I could not get the above theory to work
Big update on above theory: I noticed from the characters that appear in each index of chunks of 4 from below, the second has ‘H’, which is also in index 4. I ignored this at first however I just did frequency on pairs in the first halves of chunks that end in ‘H’, and there’s exactly 10! 26 + 10 = 36, a 6×6 grid, and I said earlier maybe 10 letters missing from the second 4×4 grid could be the extras in the 6×6 grid, and this proves it!
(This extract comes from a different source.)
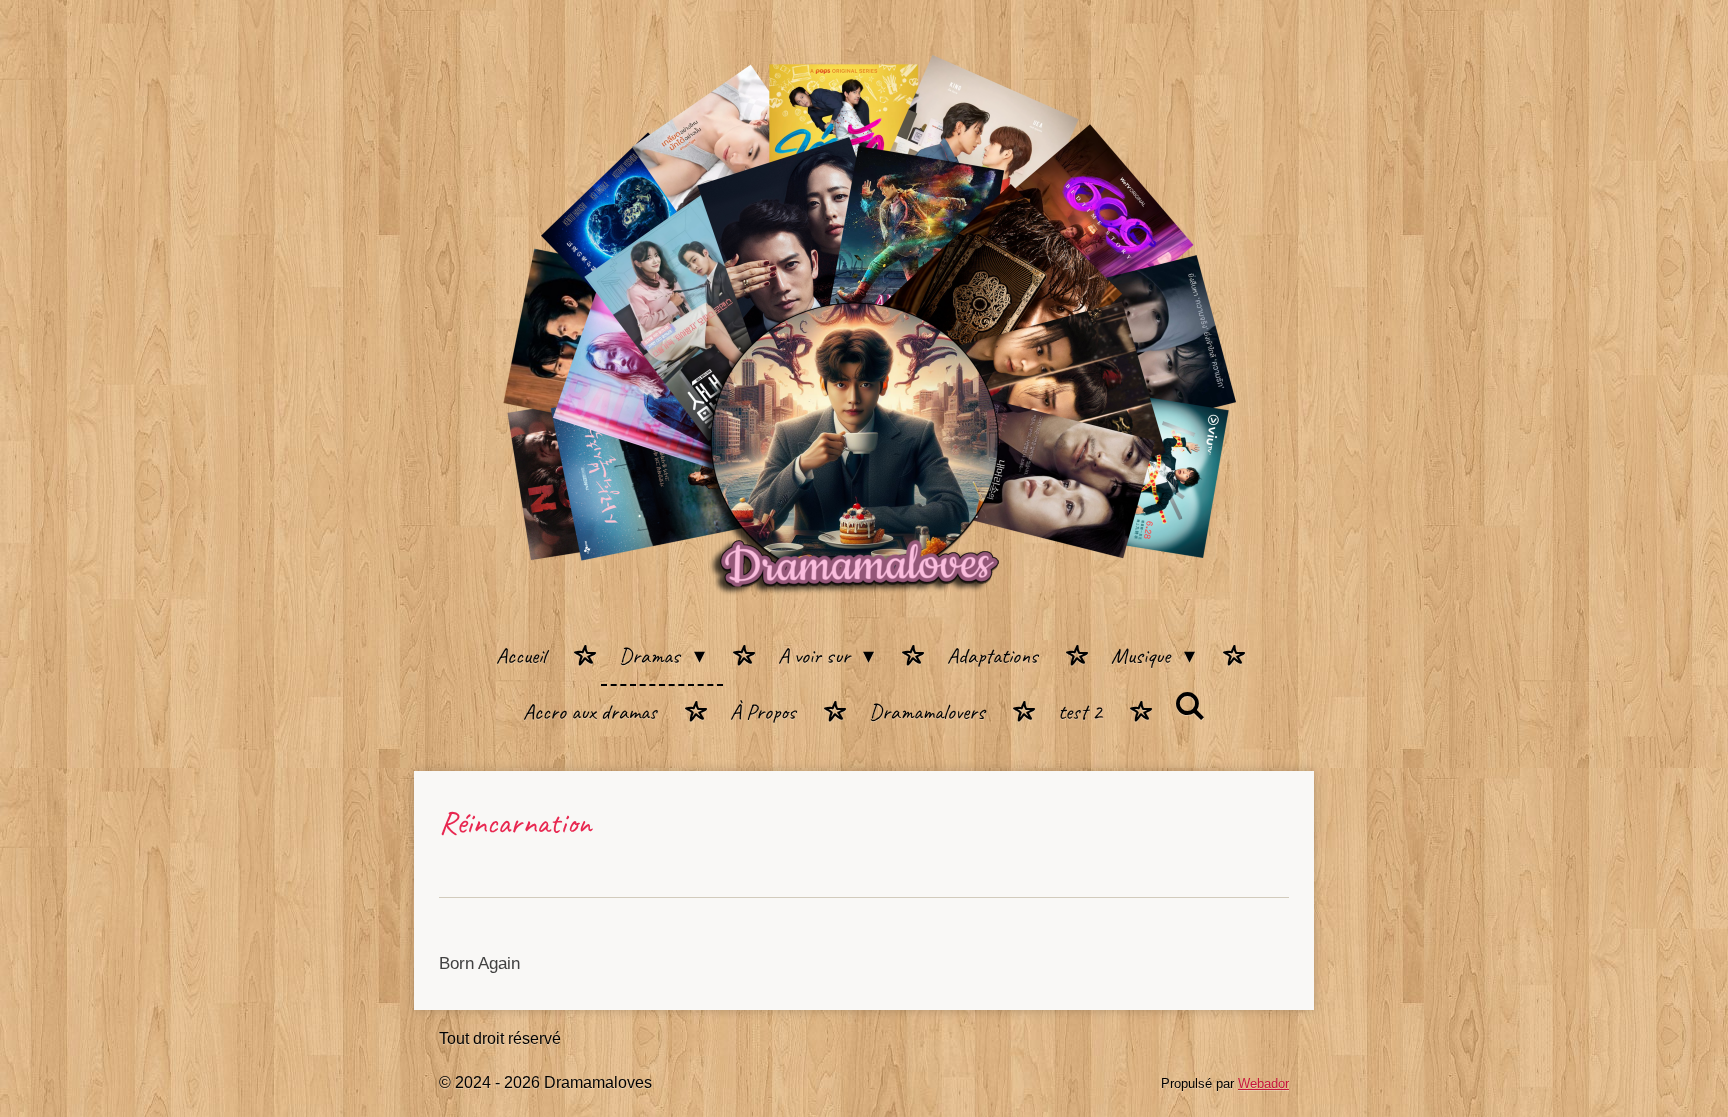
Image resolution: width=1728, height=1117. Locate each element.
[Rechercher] (1190, 708)
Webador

This idea could also be represented by using the 4×13 grid from earlier but coordinates used differently:
7 3 X 2 8 9 6 A J Q 5 K 4
C A B C D E F G H I J K L M
D N O P Q R S T U V W X Y Z
S A B C D E F G H I J K L M
H N O P Q R S T U V W X Y Z
When in chunks of 4:
first characters in chunk can be [‘7’, ‘3’, ‘X’, ‘2’, ‘8’, ‘9’, ‘6’, ‘A’, ‘J’, ‘Q’, ‘5’, ‘K’, ‘4’]
second characters in chunk can be [‘C’, ‘H’, ‘D’]
third characters in chunk can be [‘7’, ‘3’, ‘X’, ‘2’, ‘8’, ‘9’, ‘6’, ‘A’, ‘J’, ‘Q’, ‘5’, ‘K’, ‘4’]
fourth characters in chunk can be [‘S’, ‘H’]
Possibly coordinate system using chunks of 4?
There are 283 unique chunks of 4 and that is close to the amount of unique pairs you’d see in normal text perhaps chunks of 4 substitute to pairs
Unique amount of pairs is 52
Unique amount of chunks of 4 is 283
Length of text is 6644 (perfectly divisible by 2 and 4)
Harry am i close or are these all coincidences or purposeful red herrings?